I finally made it to the much celebrated Jio World Plaza mall in Mumbai, touted as India’s first luxury shopping mall, even though the DLF Emporio, home to India’s largest Louis Vuitton, Gucci and Dior stores, opened in Delhi’s Vasant Kunj in 2008.
The Jio World Plaza, which opened its doors to the public only last November, is hugely underwhelming. To be fair, it is also a work in progress, since two to three years of the pandemic can cause major delays in infrastructure, logistics and the economics of the mall and its brands. One section of the Jio Convention Centre is now a mall, only recognised by a rather tongue-in-cheek sculpture by Jitish Kallat—a twist of highway signboards oddly named ‘Here After Here After Here’. Thankfully, one does not get lost inside. The ‘mall’ is just two levels of a straight promenade, lined with giant stores of Louis Vuitton, Chanel, Dior, Gucci, and also a Balenciaga, Yves Saint Laurent, Bally, Ferragamo, Bulgari, Cartier, Pottery Barn and Muji. I say work in progress because there is just one functional restaurant here, a pizzeria, and a cafe run by the Muji store.
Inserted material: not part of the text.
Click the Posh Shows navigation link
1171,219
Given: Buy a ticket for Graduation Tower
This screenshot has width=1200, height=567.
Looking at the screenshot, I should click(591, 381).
But hey, no one comes here to hang out obviously. One round of the luxury stores reveals that this is not a place for a browse or a trawl. Handbags from Bottega Veneta, Dior and Vuitton are mostly between Rs4 lakh and Rs5 lakh. A white cotton shirt at Balenciaga was priced at Rs1.6 lakh. A pair of sunglasses at most stores was around Rs45,000. And a sweet pair of garden flat slippers at Vuitton cost Rs75,000. Small mercy, YSL had a similar pair for Rs60,000. Oh, but they could not sell footwear, they informed me, as they needed a new licence for selling internationally made footwear in India.
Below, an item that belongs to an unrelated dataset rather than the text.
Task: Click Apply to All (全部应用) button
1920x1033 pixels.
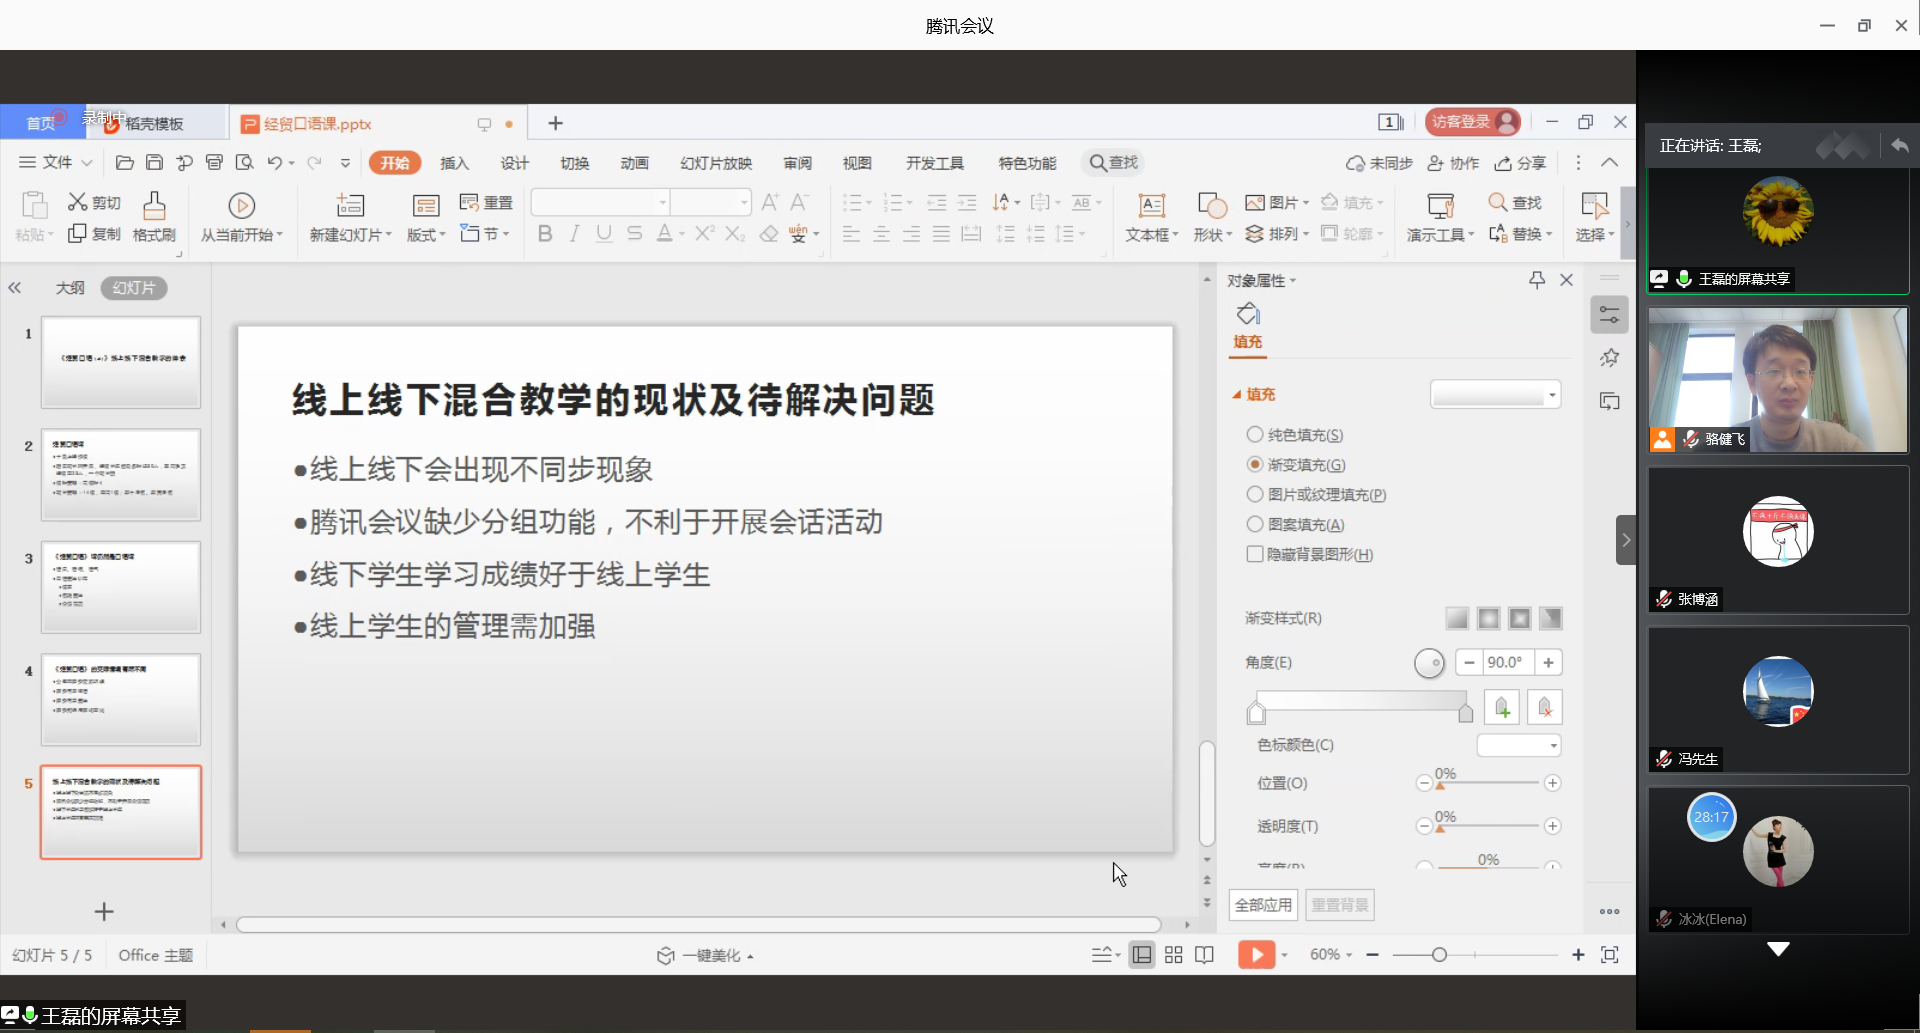Action: (1263, 905)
When did luxury goods get so absurdly expensive? More importantly, why did luxury goods get so absurdly expensive? I am not being a fool. I have been trawling luxury items for over two decades and they were always expensive. But they were just above the range of high street goods, you paid a premium for a luxury item just for exclusivity of the label or the quality control that a handmade piece assured you. For example, if a pair of leather shoes in a high street store cost Rs4,000, a pair of leather shoes at a luxury store cost Rs12,000. While high street prices have only trebled in the last two decades, luxury prices have increased at least ten times over. It makes no sense at all.
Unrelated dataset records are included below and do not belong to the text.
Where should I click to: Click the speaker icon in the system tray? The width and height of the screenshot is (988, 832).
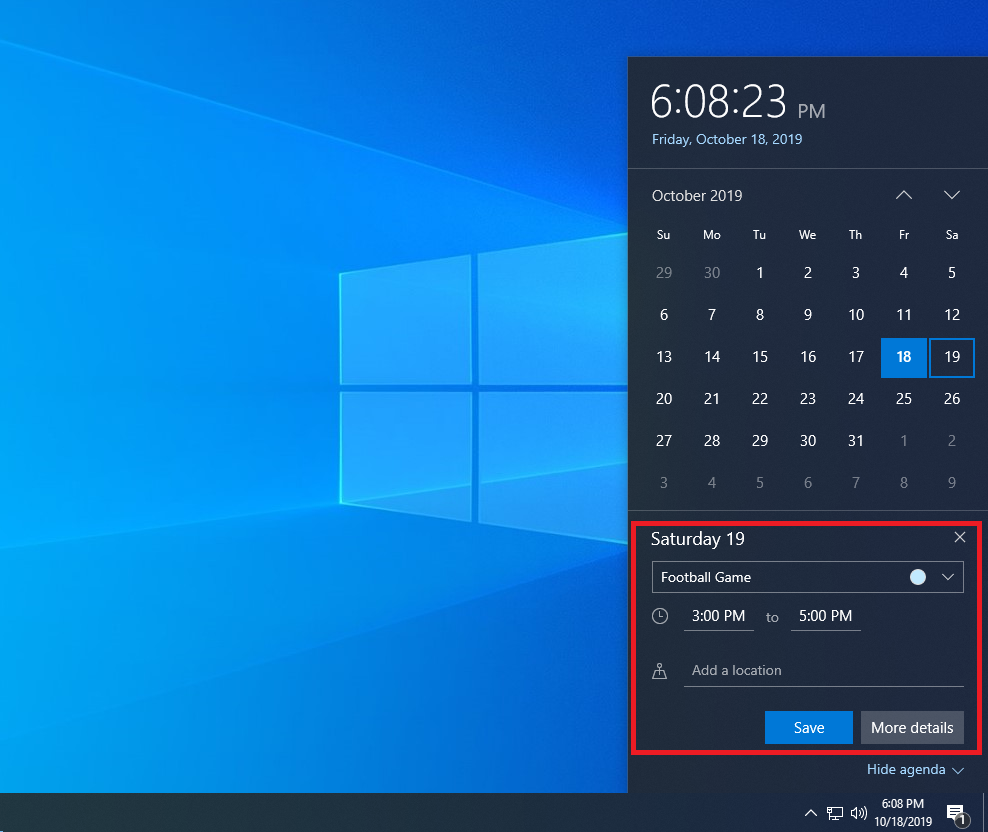pyautogui.click(x=859, y=812)
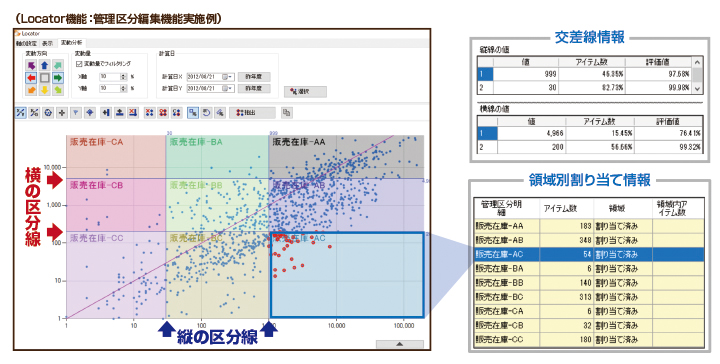
Task: Click the copy icon beside 抽出 button
Action: pyautogui.click(x=287, y=112)
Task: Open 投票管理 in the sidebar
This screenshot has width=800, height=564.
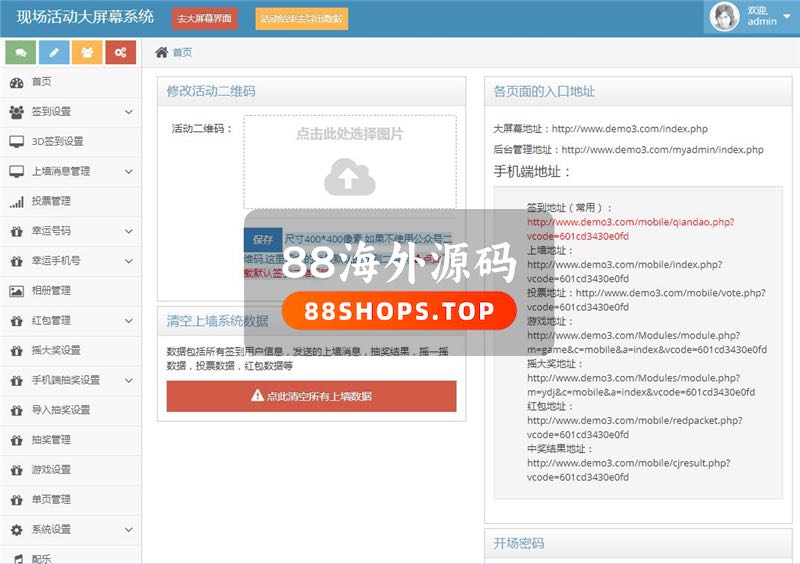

The New York Times calls this hike “unjustified” and quotes from the data company EDITED, which states that luxury prices have been raised by 25 per cent since 2019, with brands attributing the hike to everything from inflation to Ukraine to the pandemic to balancing out regional disparities. A Chanel handbag costs more than double in 2023 than it did in 2016.
An article in the Financial Times states that sneakers for $1,000 or so from Loro Piana, The Row, or Vuitton are not better looking or sturdier than those from Nike at $100, except that they signal to one group of people that you are rich and to another group that you are an idiot.
One cannot argue this. When luxury once meant handmade and high quality, now it only means you are buying into the brand’s flash appeal. Perhaps this is also why a growing number of customers in India are choosing a Sabyasachi Mukherjee over a foreign brand, simply because India still makes things with love, care and craft.